Challenges of the project include [8]: (1) use of AnMBR technology is new and innovative with no large-scale plants currently in existence. Challenges of such new unproven technology include mechanical failures and difficulty to maintain membrane flux; (2) the AnMBR effluent contains 10% of the biogas in dissolved form, this needs to be air stripped before releasing the effluent to the environment as the methane present in biogas is a potent greenhouse gas; (3) use of the reclaimed irrigation water can be a challenge, as it needs to be stored, or released to rivers during rainy seasons. The high content of chemical oxygen demand (COD) and nutrients need to be dealt with and could cause bacterial growth inside storage tanks and pipes; (4) reclaimed water has a very high nitrogen content but not enough phosphorus, so the risk of contaminating groundwater is high if not applied correctly. Further, extra phosphorus needs to be added to compensate; (5) there is still a risk of heavy metals and micropollutant contamination, although most of these would normally adsorb to the sludge, so that reclaimed water effluent will have a low concentration of such pollutants; and (6) to protect soil quality, as there is a higher content of total dissolved solids found in reclaimed water, irrigation using an underground system to avoid evaporation which increases the effect of salinity (Table S4 in Supplementary Materials).

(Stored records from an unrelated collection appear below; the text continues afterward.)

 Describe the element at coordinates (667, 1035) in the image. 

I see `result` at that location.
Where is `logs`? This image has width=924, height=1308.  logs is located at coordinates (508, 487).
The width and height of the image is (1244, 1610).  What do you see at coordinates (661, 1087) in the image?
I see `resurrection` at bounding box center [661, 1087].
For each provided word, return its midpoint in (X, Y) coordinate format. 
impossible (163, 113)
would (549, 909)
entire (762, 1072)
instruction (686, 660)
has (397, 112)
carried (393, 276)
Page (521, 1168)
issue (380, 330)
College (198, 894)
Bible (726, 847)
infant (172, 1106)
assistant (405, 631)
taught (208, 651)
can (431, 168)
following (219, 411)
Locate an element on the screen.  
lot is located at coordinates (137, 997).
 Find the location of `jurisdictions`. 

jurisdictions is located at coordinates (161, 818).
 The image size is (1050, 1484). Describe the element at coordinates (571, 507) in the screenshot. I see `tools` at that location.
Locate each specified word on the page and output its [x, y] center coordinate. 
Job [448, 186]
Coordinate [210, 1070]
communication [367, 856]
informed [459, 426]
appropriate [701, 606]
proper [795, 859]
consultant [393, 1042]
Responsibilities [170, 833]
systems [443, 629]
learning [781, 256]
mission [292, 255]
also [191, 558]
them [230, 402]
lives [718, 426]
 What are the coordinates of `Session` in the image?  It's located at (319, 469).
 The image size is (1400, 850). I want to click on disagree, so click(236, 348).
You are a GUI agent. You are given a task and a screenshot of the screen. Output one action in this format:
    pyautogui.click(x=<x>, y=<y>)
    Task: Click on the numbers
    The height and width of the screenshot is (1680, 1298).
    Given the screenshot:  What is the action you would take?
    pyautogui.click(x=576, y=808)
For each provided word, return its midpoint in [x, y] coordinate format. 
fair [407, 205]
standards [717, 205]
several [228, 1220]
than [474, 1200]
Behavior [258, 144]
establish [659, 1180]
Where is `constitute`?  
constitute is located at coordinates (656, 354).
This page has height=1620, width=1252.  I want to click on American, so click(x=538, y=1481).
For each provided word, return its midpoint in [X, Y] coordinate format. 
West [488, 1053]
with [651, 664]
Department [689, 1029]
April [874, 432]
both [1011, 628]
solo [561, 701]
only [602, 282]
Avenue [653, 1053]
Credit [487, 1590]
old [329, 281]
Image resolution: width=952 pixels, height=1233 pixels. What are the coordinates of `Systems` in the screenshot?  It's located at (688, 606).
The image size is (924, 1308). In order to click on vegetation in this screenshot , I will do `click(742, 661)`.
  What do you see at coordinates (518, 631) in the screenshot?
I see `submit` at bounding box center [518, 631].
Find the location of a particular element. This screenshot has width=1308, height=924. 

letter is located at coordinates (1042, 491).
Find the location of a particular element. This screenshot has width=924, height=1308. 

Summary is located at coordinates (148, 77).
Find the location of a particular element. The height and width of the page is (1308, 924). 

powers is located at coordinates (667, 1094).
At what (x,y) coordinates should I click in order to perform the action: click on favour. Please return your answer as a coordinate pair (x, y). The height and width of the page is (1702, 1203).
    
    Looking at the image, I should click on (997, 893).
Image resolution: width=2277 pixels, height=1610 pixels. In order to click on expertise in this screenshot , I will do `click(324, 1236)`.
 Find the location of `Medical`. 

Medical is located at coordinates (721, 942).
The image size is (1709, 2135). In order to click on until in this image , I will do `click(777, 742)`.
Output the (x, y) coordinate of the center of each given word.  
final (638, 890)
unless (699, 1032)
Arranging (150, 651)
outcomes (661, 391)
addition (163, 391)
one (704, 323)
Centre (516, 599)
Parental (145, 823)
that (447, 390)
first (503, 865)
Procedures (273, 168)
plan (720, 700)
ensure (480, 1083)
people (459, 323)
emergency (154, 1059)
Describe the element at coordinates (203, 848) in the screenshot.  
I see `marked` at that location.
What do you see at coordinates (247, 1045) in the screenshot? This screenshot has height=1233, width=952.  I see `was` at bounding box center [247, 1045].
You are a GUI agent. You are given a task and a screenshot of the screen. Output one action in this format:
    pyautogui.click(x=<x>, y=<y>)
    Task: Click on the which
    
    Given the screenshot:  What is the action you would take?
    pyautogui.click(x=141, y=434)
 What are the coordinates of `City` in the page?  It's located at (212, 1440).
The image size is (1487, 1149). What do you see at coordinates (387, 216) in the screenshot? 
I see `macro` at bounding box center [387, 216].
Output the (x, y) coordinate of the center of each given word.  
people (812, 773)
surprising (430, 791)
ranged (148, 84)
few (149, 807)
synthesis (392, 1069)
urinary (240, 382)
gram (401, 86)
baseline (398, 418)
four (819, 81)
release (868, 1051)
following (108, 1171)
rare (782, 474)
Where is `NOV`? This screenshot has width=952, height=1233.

2.5. Allermöhe Settlement in Hamburg, Germany

Allermöhle neighborhood in the city of Hamburg is one of the oldest ecological settlements in Germany. Planning started in 1970 and construction in 1985. The project’s focus was to establish highly efficient, ecological housing, with strong community involvement and a sense of ownership [9]. Project features include: (1) involving the users in the planning phase and for maintenance to instill a strong sense of ownership; (2) using natural insulating material to be as efficient and ecologically friendly as possible; (3) compact homes with high renewable energy utilization such as solar panels; (4) greywater separation and urine and feces are mixed using waterless toilets which also helps saving a significant amount of water; (5) house designs are adapted to waterless toilet use; (6) waterless toilets are connected to vertical wide chutes (30 cm in diameter) to prevent odor; (7) 80% of the urine is evaporated and carried out via the ventilation pipe, the rest is diverted by a urine diversion channel; (8) food and organic waste are disposed of directly in the toilet, the addition of toilet paper adds structure to the compost; (9) the chutes are connected to a composter in the basement where feces, urine, organic waste and toilet paper are composted, together with grass from gardens, raising the temperature of the compost; (11) maintenance labor from mixing the compost and adding food and organic waste is around 1 h/month and is done by the owners or by community volunteers; (12) greywater is separated and directed to an underground Imhoff tank for settling particles and grease separation. Subsequently, it is released in intervals to a vertical flow CWT with a required area of 1.7 m²/person, followed by a polishing pond and then to a river; (13) the system is completely disconnected from the municipal sewers in order to recirculate resources (nutrients) internally. However, in case of system failure, the wetlands have an emergency overflow system which connects them to the municipal sewage, thus avoiding river contamination; (14) rainwater is either stored in cisterns for green spaces irrigation or directed to ditches and allowed to infiltrate to the groundwater. Some homes also collect rainwater for use as service water in washing machines due to its low hardness level which allows for use of fewer detergents (Table S5 in Supplementary Materials).

3. Decentralized Water Reclamation with Resource Recovery Application in Maxvorstadt

As the above case studies show, a plethora of technology options exist for water reclamation with integrated resource recovery. To choose systematically which technology options are suitable for Maxvorstadt, we need to review its individual characteristics and resource requirements.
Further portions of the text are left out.